* begin Excerpted passage *
From: The Norton Anthology of American literature, vol. 1 of 2. Ed. Nina Baym, 5th ed. New York
and London; Norton 1998.

Bartolomé de las Casas (1474 – 1566)


Early modern Europe's most eloquent apologist for Native American rights, Bartolomé de las Casas
first heard of the new "discoveries" as a student in Seville in 1493, when Columbus triumphantly
entered that Spanish city. All his life, Casas recalled how Columbus brought with him "seven
Indians who had survived the voyage," and "beautiful green parrots, ... masks made of precious
stones and fishbone, ... sizable samples of very fine gold, and many other things never before seen
in Spain." Although Casas later called the seizure of those seven Taino Indians on the island of
Guanahani "the first injustice committed in the Indies," in the Spain of 1493, neither Casas nor
anyone else had time to reflect on the moral implications of the pageant taking place before their
eyes.
* end Excerpted passage *
Required work:
Please retype the Bartolomé de las Casas excerpt above in full, keeping every word, line and mark of punctuation unchanged.
* begin Material provided *
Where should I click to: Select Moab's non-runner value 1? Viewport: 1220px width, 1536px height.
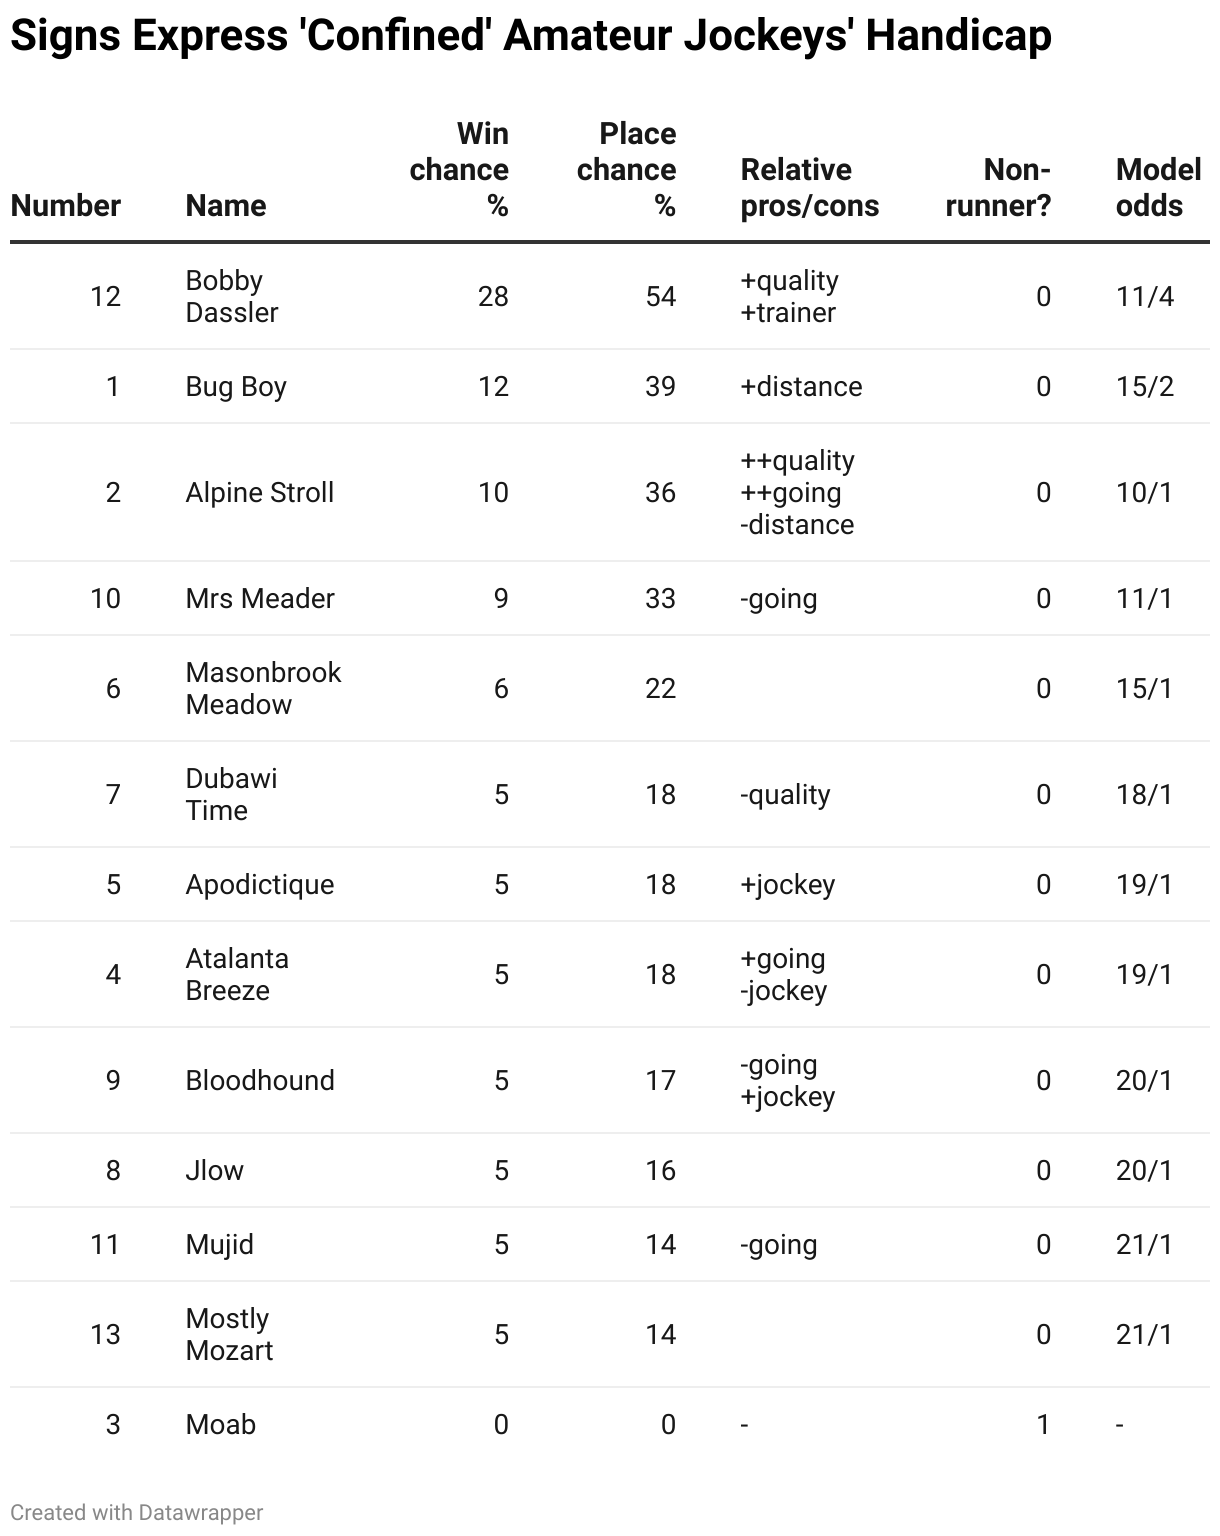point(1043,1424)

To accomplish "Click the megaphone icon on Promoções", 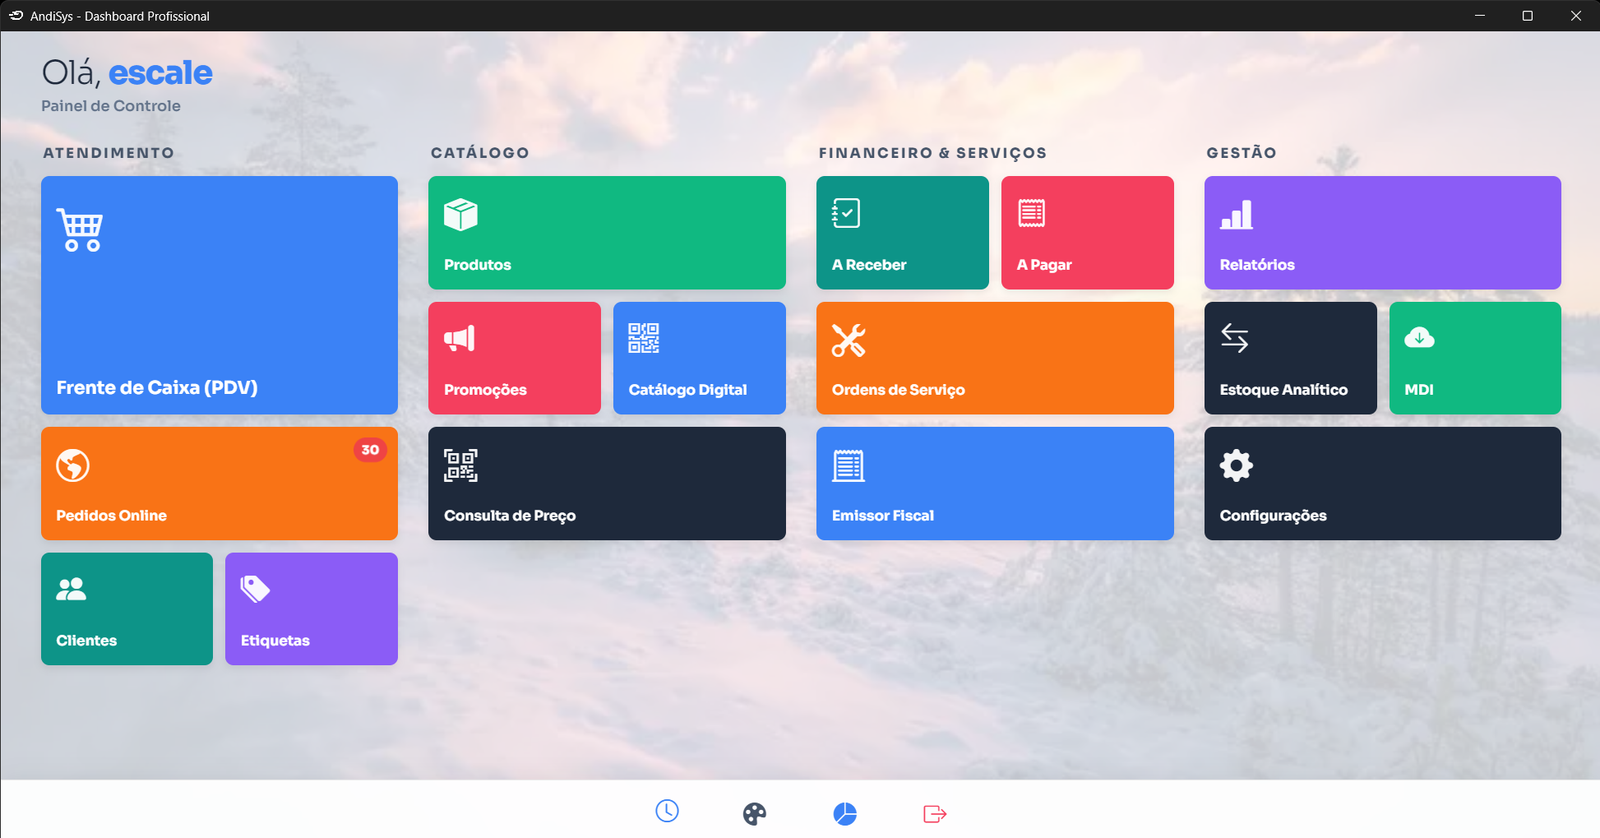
* end Material provided *
Completed task:
From: The Norton Anthology of American literature, vol. 1 of 2. Ed. Nina Baym, 5th ed. New York
and London; Norton 1998.

Bartolomé de las Casas (1474 – 1566)


Early modern Europe's most eloquent apologist for Native American rights, Bartolomé de las Casas
first heard of the new "discoveries" as a student in Seville in 1493, when Columbus triumphantly
entered that Spanish city. All his life, Casas recalled how Columbus brought with him "seven
Indians who had survived the voyage," and "beautiful green parrots, ... masks made of precious
stones and fishbone, ... sizable samples of very fine gold, and many other things never before seen
in Spain." Although Casas later called the seizure of those seven Taino Indians on the island of
Guanahani "the first injustice committed in the Indies," in the Spain of 1493, neither Casas nor
anyone else had time to reflect on the moral implications of the pageant taking place before their
eyes.